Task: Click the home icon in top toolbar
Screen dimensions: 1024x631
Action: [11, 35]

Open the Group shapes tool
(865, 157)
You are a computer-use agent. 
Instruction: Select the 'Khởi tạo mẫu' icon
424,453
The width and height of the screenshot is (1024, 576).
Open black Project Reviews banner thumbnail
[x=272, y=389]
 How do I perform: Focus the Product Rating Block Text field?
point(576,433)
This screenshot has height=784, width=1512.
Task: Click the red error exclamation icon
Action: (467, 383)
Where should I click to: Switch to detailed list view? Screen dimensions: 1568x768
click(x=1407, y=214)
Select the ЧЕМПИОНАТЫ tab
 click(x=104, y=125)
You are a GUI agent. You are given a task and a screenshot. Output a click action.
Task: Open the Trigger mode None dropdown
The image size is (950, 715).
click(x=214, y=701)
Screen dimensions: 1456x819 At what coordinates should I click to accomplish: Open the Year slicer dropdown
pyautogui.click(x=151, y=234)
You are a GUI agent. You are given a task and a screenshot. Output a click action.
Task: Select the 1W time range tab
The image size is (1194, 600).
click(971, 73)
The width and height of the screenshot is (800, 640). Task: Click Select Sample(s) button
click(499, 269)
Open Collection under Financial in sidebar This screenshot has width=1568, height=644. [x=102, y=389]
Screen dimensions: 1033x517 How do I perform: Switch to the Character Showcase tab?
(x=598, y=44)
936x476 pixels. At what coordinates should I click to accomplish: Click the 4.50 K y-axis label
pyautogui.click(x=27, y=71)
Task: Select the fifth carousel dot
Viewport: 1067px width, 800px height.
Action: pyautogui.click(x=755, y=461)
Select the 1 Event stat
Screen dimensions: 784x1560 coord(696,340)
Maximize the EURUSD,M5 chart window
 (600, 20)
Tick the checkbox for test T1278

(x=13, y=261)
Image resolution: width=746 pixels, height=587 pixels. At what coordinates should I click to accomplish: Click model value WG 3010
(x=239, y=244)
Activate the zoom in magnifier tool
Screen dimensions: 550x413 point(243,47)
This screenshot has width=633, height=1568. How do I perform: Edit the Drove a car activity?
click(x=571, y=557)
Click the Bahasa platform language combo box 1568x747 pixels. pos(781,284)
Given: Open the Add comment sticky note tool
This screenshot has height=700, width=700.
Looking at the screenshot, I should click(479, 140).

__________________________________________________

**TASK DESCRIPTION:** Reproduce every line of the data verbatim.

**EXPECTED OUTPUT:**
Task: Click the home icon in top toolbar
Screen dimensions: 1024x631
Action: [11, 35]

Open the Group shapes tool
(865, 157)
You are a computer-use agent. 
Instruction: Select the 'Khởi tạo mẫu' icon
424,453
The width and height of the screenshot is (1024, 576).
Open black Project Reviews banner thumbnail
[x=272, y=389]
 How do I perform: Focus the Product Rating Block Text field?
point(576,433)
This screenshot has height=784, width=1512.
Task: Click the red error exclamation icon
Action: (467, 383)
Where should I click to: Switch to detailed list view? Screen dimensions: 1568x768
click(x=1407, y=214)
Select the ЧЕМПИОНАТЫ tab
 click(x=104, y=125)
You are a GUI agent. You are given a task and a screenshot. Output a click action.
Task: Open the Trigger mode None dropdown
The image size is (950, 715).
click(x=214, y=701)
Screen dimensions: 1456x819 At what coordinates should I click to accomplish: Open the Year slicer dropdown
pyautogui.click(x=151, y=234)
You are a GUI agent. You are given a task and a screenshot. Output a click action.
Task: Select the 1W time range tab
The image size is (1194, 600).
click(971, 73)
The width and height of the screenshot is (800, 640). Task: Click Select Sample(s) button
click(499, 269)
Open Collection under Financial in sidebar This screenshot has width=1568, height=644. [x=102, y=389]
Screen dimensions: 1033x517 How do I perform: Switch to the Character Showcase tab?
(x=598, y=44)
936x476 pixels. At what coordinates should I click to accomplish: Click the 4.50 K y-axis label
pyautogui.click(x=27, y=71)
Task: Select the fifth carousel dot
Viewport: 1067px width, 800px height.
Action: pyautogui.click(x=755, y=461)
Select the 1 Event stat
Screen dimensions: 784x1560 coord(696,340)
Maximize the EURUSD,M5 chart window
 (600, 20)
Tick the checkbox for test T1278

(x=13, y=261)
Image resolution: width=746 pixels, height=587 pixels. At what coordinates should I click to accomplish: Click model value WG 3010
(x=239, y=244)
Activate the zoom in magnifier tool
Screen dimensions: 550x413 point(243,47)
This screenshot has width=633, height=1568. How do I perform: Edit the Drove a car activity?
click(x=571, y=557)
Click the Bahasa platform language combo box 1568x747 pixels. pos(781,284)
Given: Open the Add comment sticky note tool
This screenshot has height=700, width=700.
Looking at the screenshot, I should click(479, 140).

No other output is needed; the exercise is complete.